Patience was a blessing, a trait Garrus was well known for. The commander's short temper was reflected back by Vakarian's peaceful sensibilities. He smiled, unconsciously reflecting human emotions of sincerity as best a turian could. Looking down at the board briefly, his expression reduced itself to something a bit more awkward.

"It is hard to tell but.." He muttered uncomfortably, his thick plated skin bristling with nerves. Aw hell, his game methods were going to space now.

"Try." Shepard snapped bluntly, crossing both arms under her breasts as her glare penetrated an off turned glance.

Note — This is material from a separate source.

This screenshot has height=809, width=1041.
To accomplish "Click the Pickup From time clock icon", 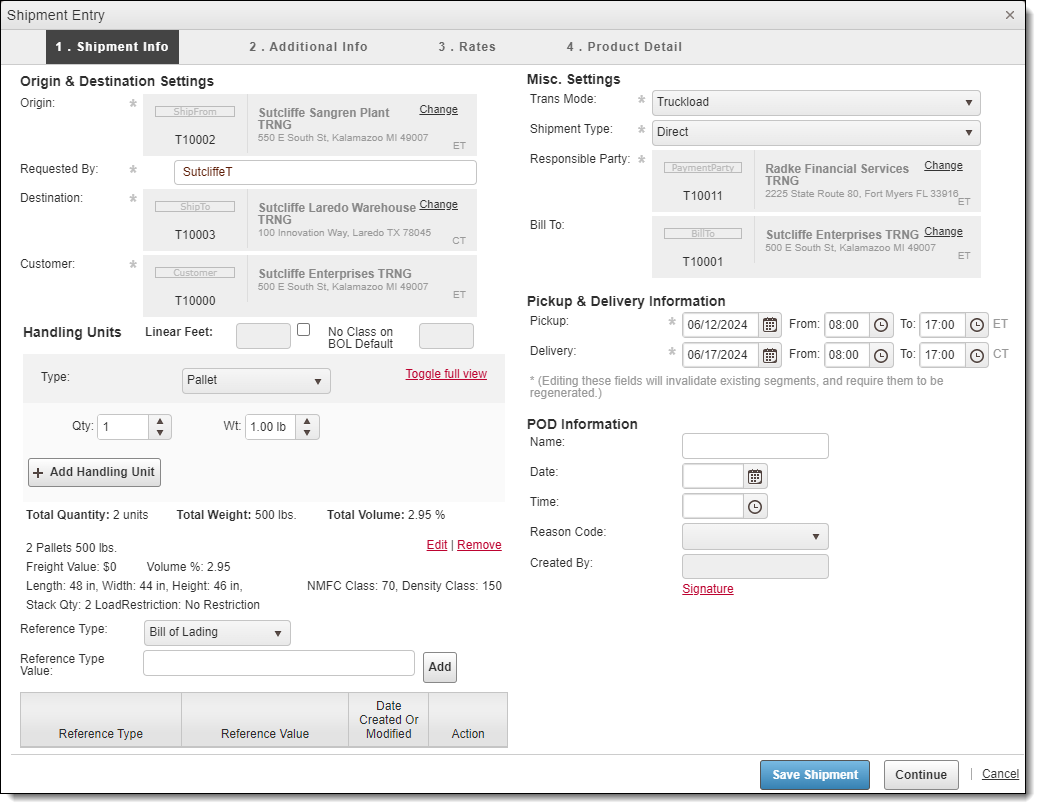I will tap(881, 324).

Garrus took a deep breath, and finally gained the nerve to swallow the intensity of his commander's gaze. Fire, anger, and malice met something that was certainly pathetic in comparison. Typically turians did not know how to express sincerity. Bluntness, yes. Sincerity? That was a human emotion, and one Garrus had to adopt in order to cross the bridge between their species. "Because dammit, after you died I had nothing left."

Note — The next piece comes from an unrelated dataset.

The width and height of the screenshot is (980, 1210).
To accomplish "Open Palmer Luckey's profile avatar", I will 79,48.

A brutal silence followed the surprising confession. Shepard's gaze unwavered. His sincerity became something more passionate, unconsciously expressing himself in a more turian like matter. Behaving 'human' was becoming tiresome, even if it was for the sake of communication.

"Nothing. I lost my ship, my crew, my hopes, and my dreams within two years," Garrus voice fell into lower registers, producing a buzzing noise in his chest plate that expressed a complex emotion akin to human sadness-despair-confession-forgiveness-growing-impatience, "I suddenly didn't care about my spectre dreams. I didn't care about anything. I tried to care, Shepard. I gave it my best shot."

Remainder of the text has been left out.